Congressional delegation approaching military action cautiously
“When the Assad regime decided to rain chemical warfare on more than 1,400 people, including 400 children, it became a matter of national security.” Rep. Cedric Richmond, D-New Orleans
WASHINGTON – Most of the Louisiana congressional delegation is hesitant, if not outright opposed, to backing military strikes on Syria in reaction to charges that country used chemical weapons on civilians.
President Barack Obama is pushing for limited military strikes without putting soldiers in the country, saying that Syria’s president, Bashar al-Assad, went too far with the use of chemical weapons in the country’s ongoing civil war.
Obama is asking for congressional approval. The U.S. House and Senate could vote as early as next week. The Senate Foreign Relations Committee approved a resolution supporting limited military action on Wednesday.
U.S. Rep. John Fleming, R-Minden, is the only member of the Louisiana delegation definitively opposing any military intervention thus far. But both U.S. Reps. Charles Boustany, R-Lafayette, and Rodney Alexander, R-Quitman, said they are leaning toward voting against military action.
Others say they are taking a wait-and-see approach until they are presented with all of the evidence next week. Boustany said he is planning to attend some of the classified briefings on Friday.
“I’m deeply skeptical of anything we can achieve with military action,” Boustany said, arguing that this is a “complex civil war” involving numerous factions, including some terrorist groups and others backed by Iran.
“If I had to vote right now, I’d vote no,” Boustany said. “The burden of proof is on the administration.”
While proponents of military intervention argue it is needed to maintain the nation’s strength and credibility, Boustany said it would show weakness to approve a few airstrikes without any “political endgame.”
“The last thing I want to do is to fall into a trap with this,” he added.
Alexander expressed similar opinions in an email response.
“At this time, I do not feel it is in our best interests to take military action,” Alexander stated. “However, I would like to be equipped with all possible knowledge, and until next week after briefings and a thorough congressional debate, it is premature to make a firm decision one way or the other.”
While no member of the delegation is backing military action yet, U.S. Rep. Cedric Richmond, D-New Orleans, came the closest to saying something should be done.
“I support President Obama’s decision to engage with Congress as we join the global community to ensure that this grave human offense is addressed,” Richmond said in a prepared statement. “When the Assad regime decided to rain chemical warfare on more than 1,400 people, including 400 children, it became a matter of national security.”

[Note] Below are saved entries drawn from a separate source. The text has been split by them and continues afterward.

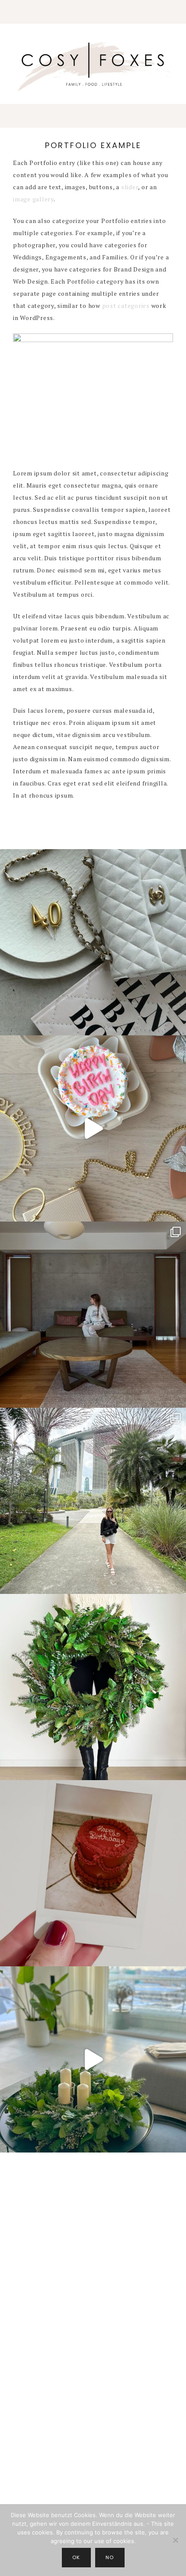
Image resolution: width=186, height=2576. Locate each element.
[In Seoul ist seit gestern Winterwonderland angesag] (93, 2059)
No (110, 2557)
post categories (126, 305)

Fleming, however, argued this is not a national security matter while announcing his opposition.
“I cannot condone putting our Armed Forces in harm’s way or committing our military resources to a situation that is so filled with uncertainty and volatility,” Fleming said in his announcement. “Our national security is not under threat from the Syrian civil war and President Obama has shown no clear objective that would be accomplished by launching missiles into Syria. Action by our military could tip the scales in the direction of forces supported by Al-Qaida, which is an avowed enemy of the United States.”
U.S. Sen. David Vitter said he still has a lot of “serious concerns” after participating Wednesday in a classified Senate Armed Services Committee meeting on the topic.
“This classified hearing with the Defense Secretary and Chairman of the Joint Chiefs was important and helpful,” Vitter said in an email response. “But the bottom line is I walked into it with serious concerns about the president’s plan and walked out with the same concerns. I’m thinking through these very carefully.”
Others also are waiting for more information before making decisions.
“Using military force in Syria is a serious matter, and the president is correct to seek Congressional approval,” U.S. Sen. Mary Landrieu said in a prepared statement. “I will carefully examine the facts in the coming days as Congress debates what the appropriate action is.”
U.S. Rep. Bill Cassidy, R-Baton Rouge, said Wednesday that he still needs to hear the full case made by the administration. “The president needs to make the case that this is vital to the interests of American safety,” he said.
U.S. Rep. Steve Scalise, R-Jefferson, said it is good that Obama is reaching out to Congress, but he withheld any further judgment for now.
“Any action taken by the United States must be carefully considered in terms of what is in the best interest of our nation and our close allies in the region, especially Israel,” Scalise said in a prepared statement. “The authorization to use limited military force should depend on clear military objectives and policy goals, and I look forward to the debate after these details have been laid out by the administration.”